Nikema Williams speaks Thursday about her arrest while standing with protesters at the Capitol the day before. Alyssa Pointer/
Photo: Alyssa Pointer
Photo: Alyssa Pointer

Georgia Senate to look into arrest of lawmaker during Capitol protest

Holding back tears, Nikema Williams stood in the well of the Georgia Senate a day after being arrested during a protest under the Gold Dome.

“When I woke up yesterday morning and got my 3-year-old son ready for daycare and took him and dropped him off, it was not my intent for him to hear ‘Senator Nikema Williams was just arrested’ on the radio and tell the babysitter, ‘That’s not Nikema, that’s mommy,’” she said.

The first-term Atlanta Democrat is charged with obstruction and disrupting the General Assembly, according to Fulton County jail records. 

She and 14 others were arrested during a protest at the Capitol on Tuesday, the first of a five-day special session called by Gov. Nathan Deal. Williams spent about five hours in custody before being released on a signature bond.

Georgia includes a provision requiring that legislators “shall be free from arrest during sessions of the General Assembly” except for treason, felony or breach of the peace.

Lt. Gov. Casey Cagle on Thursday asked Williams to work with Senate Public Safety Committee Chairman John Albers, R-Roswell, and Capitol police to reach a resolution.

“I ask that (Albers) work with not just (Williams), but also law enforcement and look at the facts surrounding this issue and bring some resolve to the matter at hand,” Cagle said.

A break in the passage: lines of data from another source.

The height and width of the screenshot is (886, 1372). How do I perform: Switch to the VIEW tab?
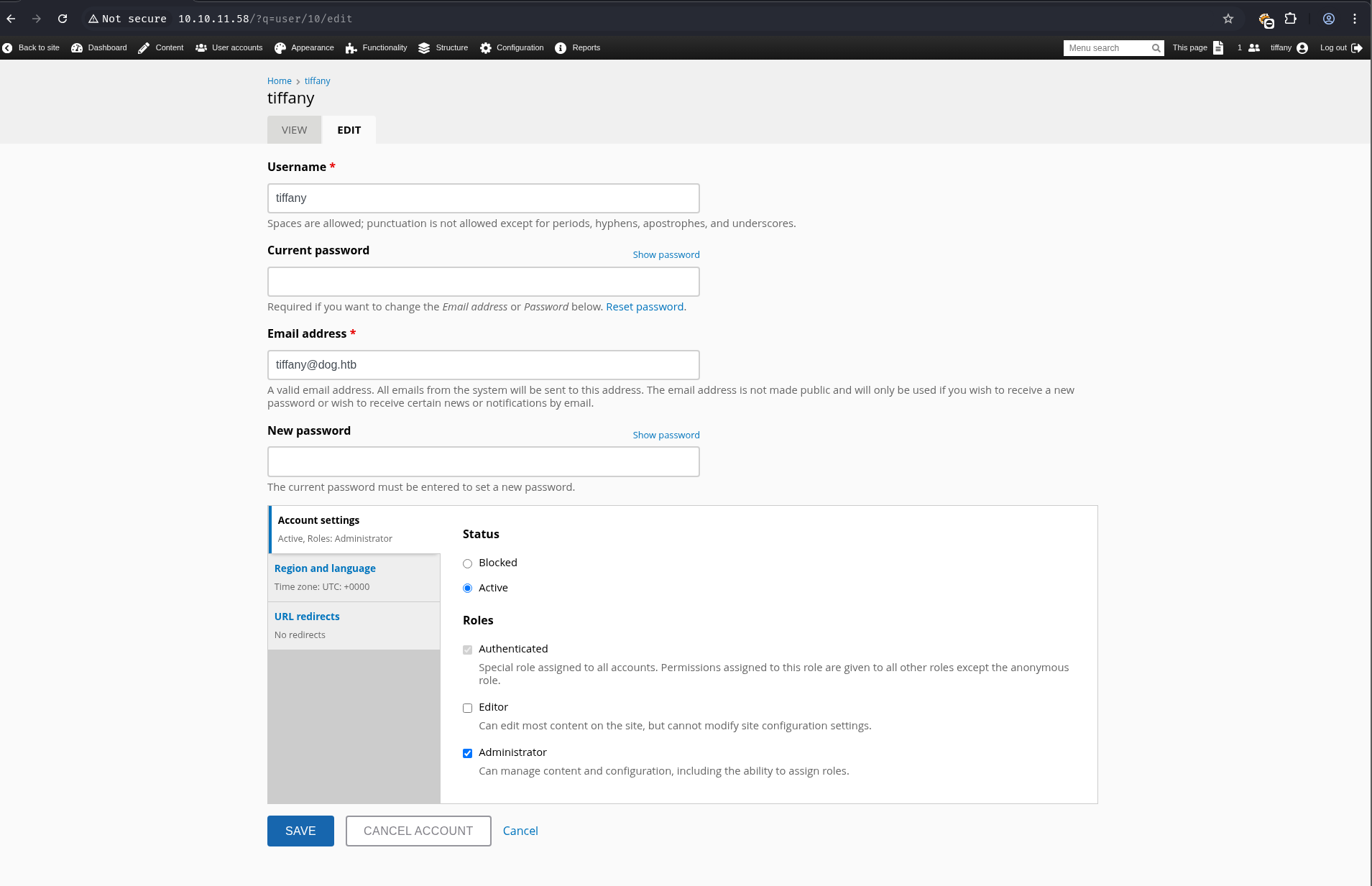pyautogui.click(x=294, y=130)
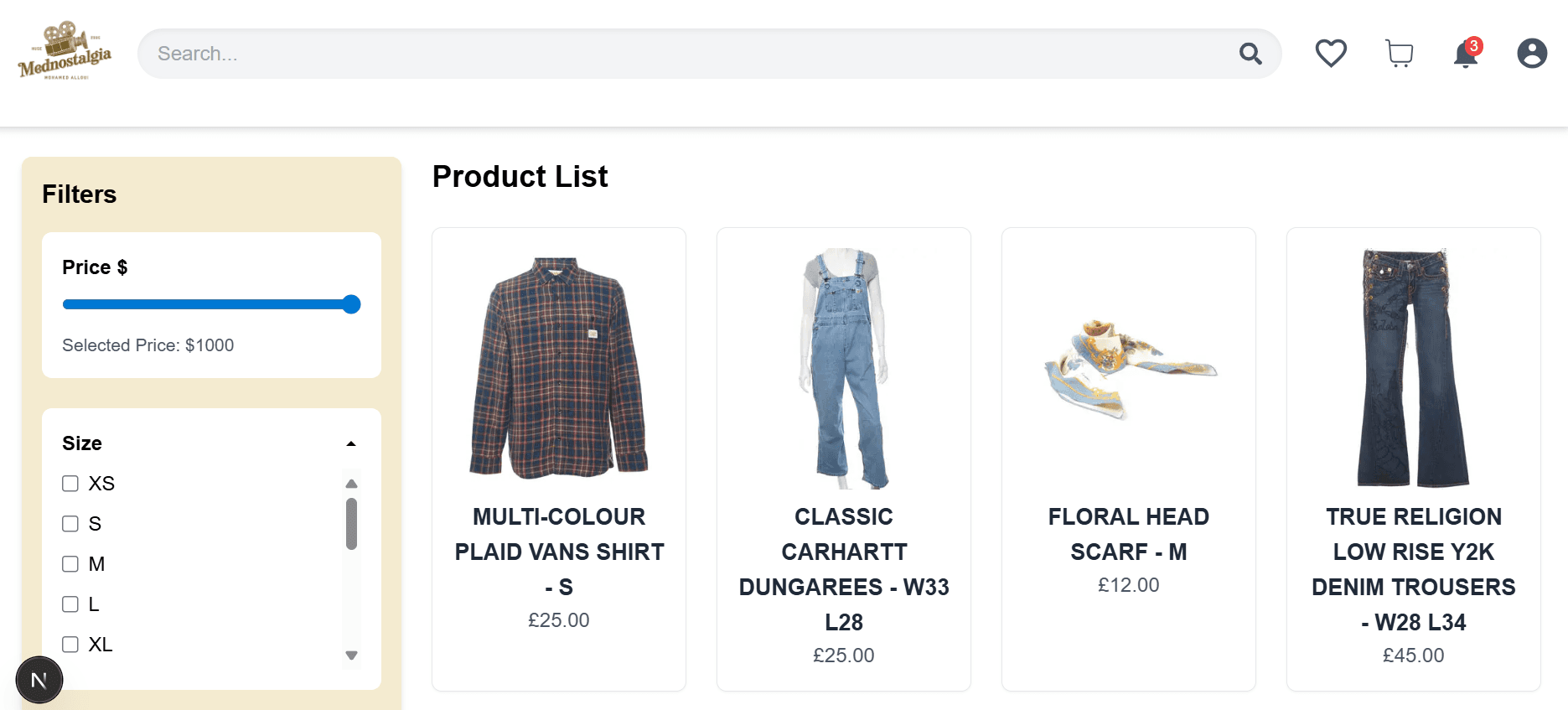
Task: Click the price range slider handle
Action: (x=352, y=304)
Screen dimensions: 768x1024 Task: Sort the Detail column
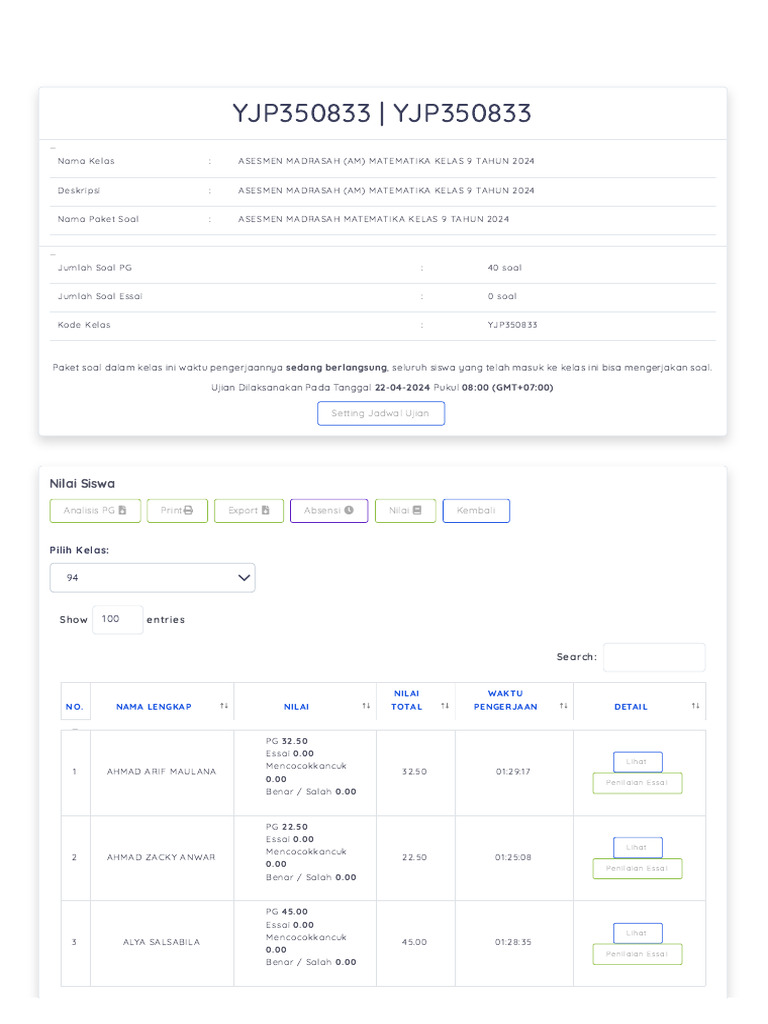click(695, 706)
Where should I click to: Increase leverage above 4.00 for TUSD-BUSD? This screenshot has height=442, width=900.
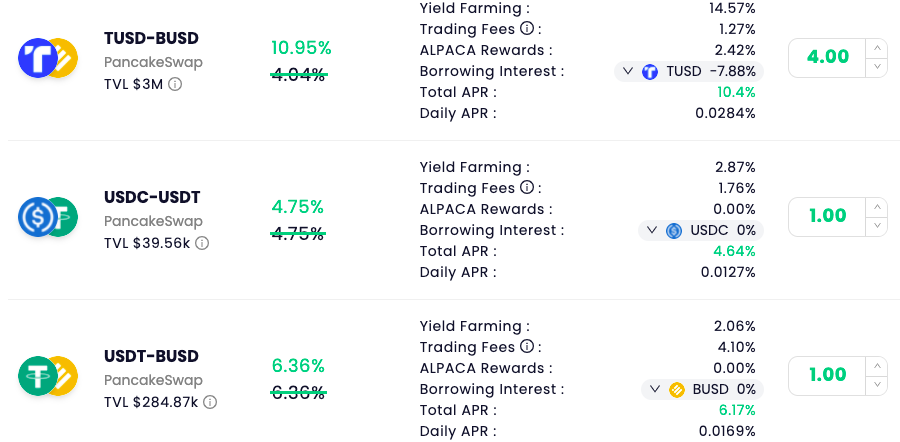[x=876, y=48]
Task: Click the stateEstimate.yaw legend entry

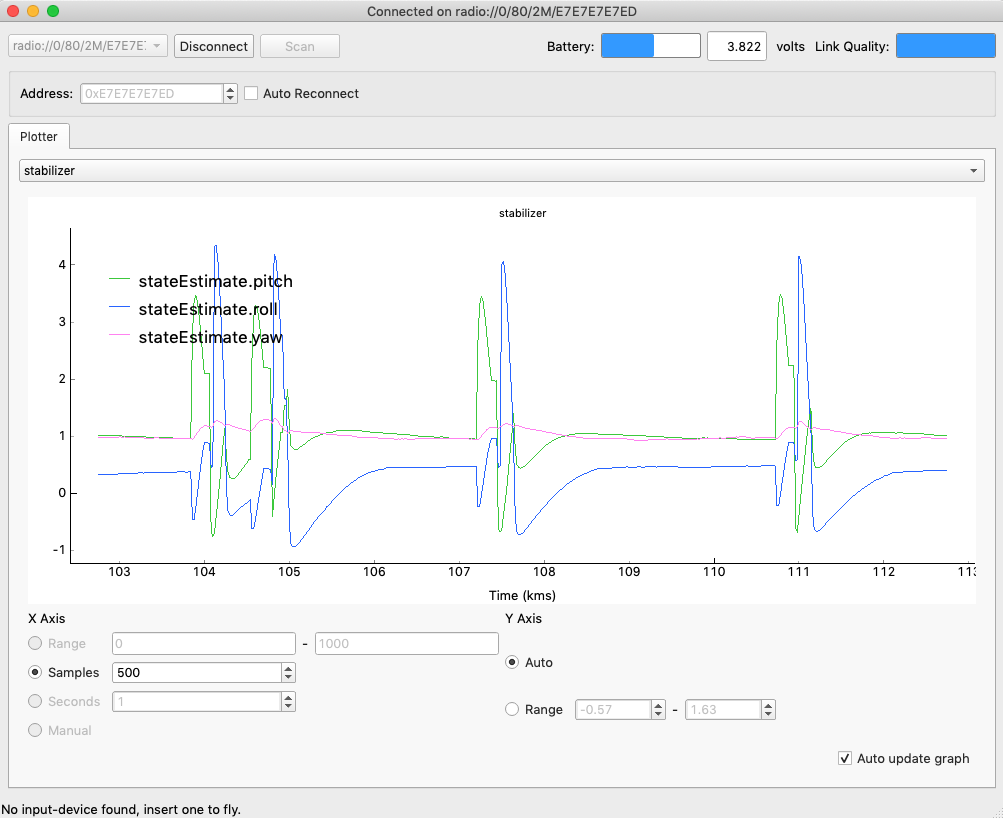Action: click(210, 337)
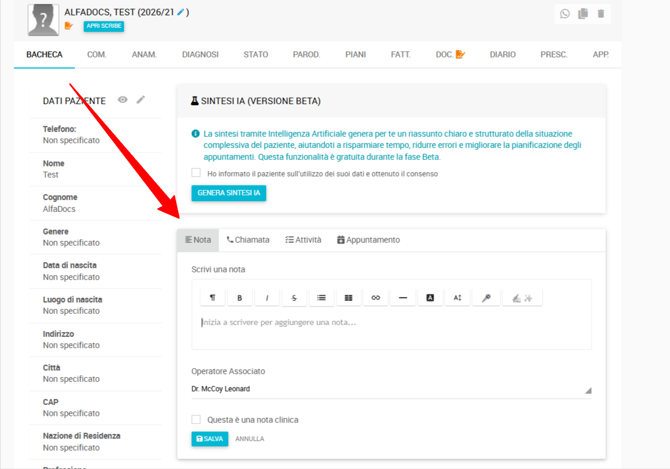Open the paragraph format dropdown
The width and height of the screenshot is (670, 469).
[212, 298]
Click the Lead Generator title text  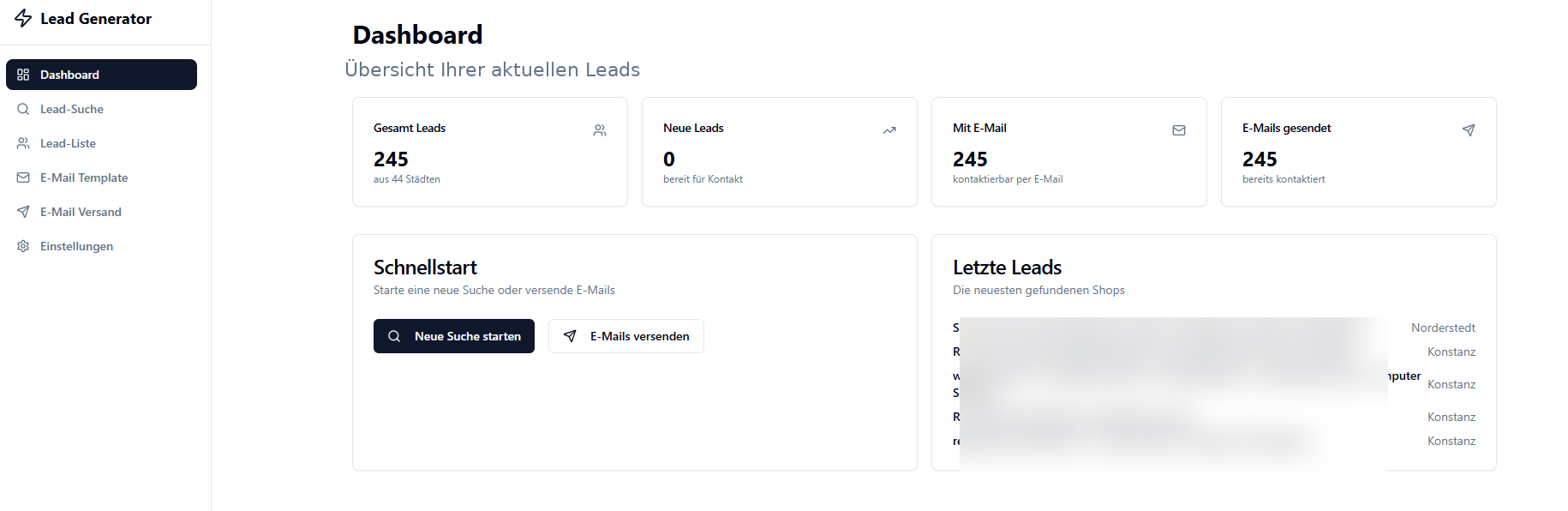96,19
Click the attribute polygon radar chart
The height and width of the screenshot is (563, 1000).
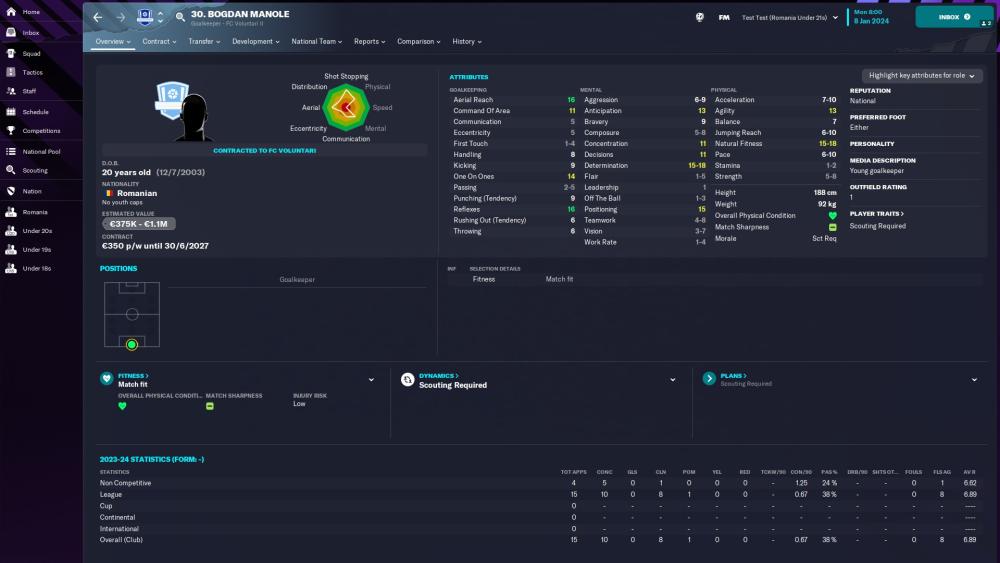point(345,105)
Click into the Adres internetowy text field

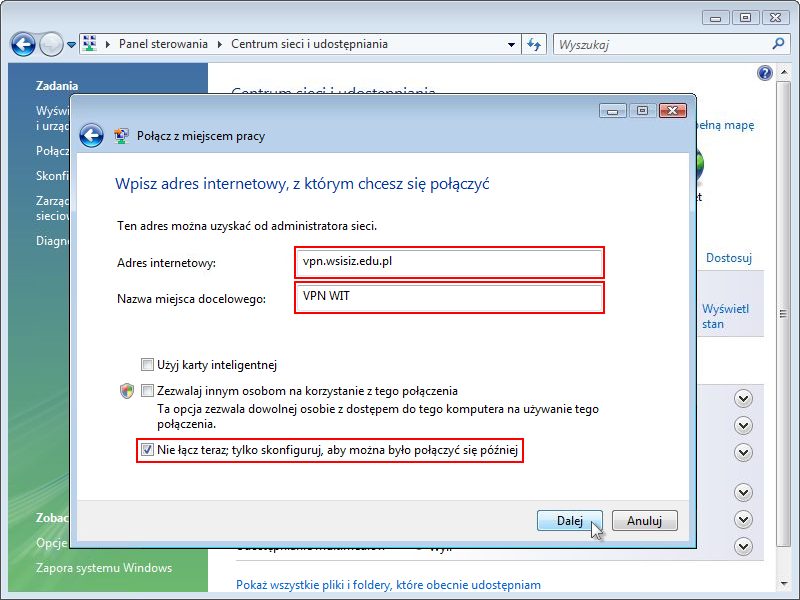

local Black Lives Matter group organized the “Count Every Vote” event to pressure state officials to ensure all absentee and provisional ballots are tallied in the governor’s race. Republican Brian Kemp has declared victory. His opponent, Democrat Stacey Abrams, is contesting the issue in court.

The other 14 protesters are charged with disrupting the General Assembly, police said.  

Williams said she also planned to meet with Deal to discuss her arrest.

“This should not have happened to me yesterday,” she said. “It should not happen to anyone else. And I would hope that you stand with me because yesterday it was me, but tomorrow it could be one of you.”